Затем из глубины зала собраний появились трое – Марика и ее родители. Повисла тяжелая тишина.

Все замерли.

– Я не хочу делать поспешных выводов и торопить правосудие, не хочу, чтобы в тюрьму сел невиновный человек, я просто хочу вернуть свою дочь, – сказала мама Терезы. У нее были страшные глаза, растерянные и отчаявшиеся, но при этом чрезвычайно настороженные.

Ее мужа, Джулио, рядом не было.

– Я просто хочу ее вернуть, – повторила Марика.

Все они говорили как герои пьесы, будто выходили на сцену в темном театре, прожектор освещал их одного за другим, пока они произносили заученные строки, а затем отступали, пропадали в темноте.

Эти трое исчезли, как и появились. Еще секунда тишины, а потом Колетт сказала:

– Собрание окончено.

И тоже исчезла.

Как по команде все присутствующие снова задышали и сразу разбились на группы, стали переговариваться друг с другом. Франческа не хотела задерживаться и с кем-то разговаривать, она взяла Эмму на руки, а другой рукой сжала ладошку малышки Анджелы.

Она была настроена решительно. Хотела убежать из этого места, из этого двора, из этого ужасного города. Свет снова ненадолго выключился. Включился. Кучки людей сжались плотнее. Франческа вышла на улицу со своими дочерьми, пока не стало слишком поздно.

«Давай, Франческа! Домой! Ко мне! Ко мне!» – крик дома достиг двора. Но Франческа никого и ничего не слушала. Если это действительно был Вито, что он сделал с Терезой? Она больше не хотела и шагу делать во двор.

Откуда эта уверенность, что это не он? Соседи покрывают его?

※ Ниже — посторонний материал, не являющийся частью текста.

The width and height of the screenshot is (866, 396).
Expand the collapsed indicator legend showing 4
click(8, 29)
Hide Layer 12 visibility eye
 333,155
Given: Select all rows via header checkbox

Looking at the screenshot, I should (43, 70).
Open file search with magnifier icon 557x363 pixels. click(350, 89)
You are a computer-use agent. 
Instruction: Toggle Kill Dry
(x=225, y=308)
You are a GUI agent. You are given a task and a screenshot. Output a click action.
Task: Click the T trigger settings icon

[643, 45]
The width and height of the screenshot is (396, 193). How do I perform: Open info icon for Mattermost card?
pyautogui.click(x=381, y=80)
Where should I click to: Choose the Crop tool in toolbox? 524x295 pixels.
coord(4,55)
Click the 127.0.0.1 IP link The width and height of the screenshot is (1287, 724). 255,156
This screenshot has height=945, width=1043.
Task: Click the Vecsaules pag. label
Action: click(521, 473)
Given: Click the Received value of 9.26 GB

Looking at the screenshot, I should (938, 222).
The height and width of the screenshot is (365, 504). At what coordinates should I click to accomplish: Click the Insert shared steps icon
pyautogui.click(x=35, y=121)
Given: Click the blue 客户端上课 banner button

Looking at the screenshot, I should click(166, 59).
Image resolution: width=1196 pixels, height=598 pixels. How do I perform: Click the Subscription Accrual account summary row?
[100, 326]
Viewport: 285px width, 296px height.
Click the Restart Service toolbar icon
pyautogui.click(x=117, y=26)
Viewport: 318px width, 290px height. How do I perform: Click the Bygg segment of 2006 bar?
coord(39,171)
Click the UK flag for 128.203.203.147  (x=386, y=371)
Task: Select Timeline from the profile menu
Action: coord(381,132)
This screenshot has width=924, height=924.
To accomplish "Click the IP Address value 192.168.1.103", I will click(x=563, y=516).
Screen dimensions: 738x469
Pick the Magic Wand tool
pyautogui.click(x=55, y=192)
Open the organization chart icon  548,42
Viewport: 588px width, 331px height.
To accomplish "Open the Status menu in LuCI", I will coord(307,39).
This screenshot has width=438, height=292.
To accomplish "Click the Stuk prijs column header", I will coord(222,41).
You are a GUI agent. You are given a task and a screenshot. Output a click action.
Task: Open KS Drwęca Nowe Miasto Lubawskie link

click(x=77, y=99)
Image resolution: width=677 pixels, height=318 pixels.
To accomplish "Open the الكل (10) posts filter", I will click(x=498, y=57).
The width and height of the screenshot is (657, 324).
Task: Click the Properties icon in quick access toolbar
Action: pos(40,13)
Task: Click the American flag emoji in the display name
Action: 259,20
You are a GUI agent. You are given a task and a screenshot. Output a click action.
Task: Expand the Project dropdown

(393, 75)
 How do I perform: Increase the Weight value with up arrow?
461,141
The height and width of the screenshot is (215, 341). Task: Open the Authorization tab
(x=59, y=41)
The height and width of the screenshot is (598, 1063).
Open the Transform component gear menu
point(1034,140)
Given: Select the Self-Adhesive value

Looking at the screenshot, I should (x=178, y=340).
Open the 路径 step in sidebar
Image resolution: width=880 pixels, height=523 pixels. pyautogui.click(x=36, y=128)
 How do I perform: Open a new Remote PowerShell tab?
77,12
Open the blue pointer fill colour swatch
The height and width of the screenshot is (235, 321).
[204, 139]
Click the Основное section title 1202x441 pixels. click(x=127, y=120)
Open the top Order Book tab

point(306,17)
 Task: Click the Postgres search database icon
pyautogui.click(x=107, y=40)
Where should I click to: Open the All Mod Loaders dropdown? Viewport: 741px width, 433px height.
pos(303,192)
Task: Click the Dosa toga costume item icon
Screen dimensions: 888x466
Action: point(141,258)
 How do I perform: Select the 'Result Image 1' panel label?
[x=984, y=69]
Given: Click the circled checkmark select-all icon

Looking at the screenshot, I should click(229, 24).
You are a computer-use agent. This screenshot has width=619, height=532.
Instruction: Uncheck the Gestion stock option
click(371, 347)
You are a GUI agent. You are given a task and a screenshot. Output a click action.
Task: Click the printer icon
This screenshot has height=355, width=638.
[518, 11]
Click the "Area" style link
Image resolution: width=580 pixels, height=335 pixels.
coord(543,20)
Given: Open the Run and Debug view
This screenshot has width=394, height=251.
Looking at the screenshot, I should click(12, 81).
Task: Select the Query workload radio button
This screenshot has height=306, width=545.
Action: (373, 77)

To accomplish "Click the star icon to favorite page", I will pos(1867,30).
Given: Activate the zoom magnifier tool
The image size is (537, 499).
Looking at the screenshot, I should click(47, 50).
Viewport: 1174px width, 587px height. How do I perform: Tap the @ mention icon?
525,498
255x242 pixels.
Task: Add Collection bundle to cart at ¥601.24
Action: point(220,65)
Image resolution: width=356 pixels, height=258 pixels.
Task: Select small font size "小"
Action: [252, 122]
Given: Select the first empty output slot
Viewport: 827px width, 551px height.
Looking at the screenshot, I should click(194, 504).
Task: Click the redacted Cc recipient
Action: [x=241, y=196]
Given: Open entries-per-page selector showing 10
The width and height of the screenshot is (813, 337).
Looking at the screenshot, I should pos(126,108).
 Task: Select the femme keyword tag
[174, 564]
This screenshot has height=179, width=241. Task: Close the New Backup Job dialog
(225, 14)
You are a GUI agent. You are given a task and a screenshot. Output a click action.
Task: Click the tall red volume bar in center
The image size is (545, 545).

А не имеют ли они отношения к исчезновению маленькой девочки? «Это будет не первый случай убийства дочери собственной матерью», – тысячу раз писали СМИ. Это даже не первый случай, когда группа людей – секта, ты же видела, секта, – делала все, чтобы мальчик или девочка исчезли ради…

«Давай, Франческа, иди домой, домой, домой!» – кричал дом. Он кричал изо всех сил, так громко, так сильно, что в ту минуту его голос был слышен даже на улице.

Франческа не остановилась. И с каждым шагом страх уступал место решимости. Ей просто нужно уйти. Пройти через эти ворота.

И тогда в далеком красном свете фонарей она увидела и что происходит за ними. За воротами рыскали темные твари. Там были представители СМИ, зеваки и разъяренная толпа, своего рода представители простых людей, они держали гигантские плакаты с изображением Вито – огромное зернистое лицо, пустые глаза смотрели со снимка, взятого в лучшем случае из газеты или с какого-то веб-сайта. Лицо убийцы, определенно убийцы, с красными надписями на нем, как торговая марка – «УБИЙЦА», – и фотография Терезы, фотография Терезы, которую все теперь знали, тоже огромная и зернистая, улыбка, которая теперь казалась гримасой маленькой мертвой девочки, и надпись черным «СПРАВЕДЛИВОСТИ ДЛЯ НАШЕЙ ТЕРЕЗИНЫ». «Спра-вед-ли-вость, спра-вед-ли-вость, спра-вед-ли-вость», – скандировали эти надписи, без крика или стука касками по асфальту.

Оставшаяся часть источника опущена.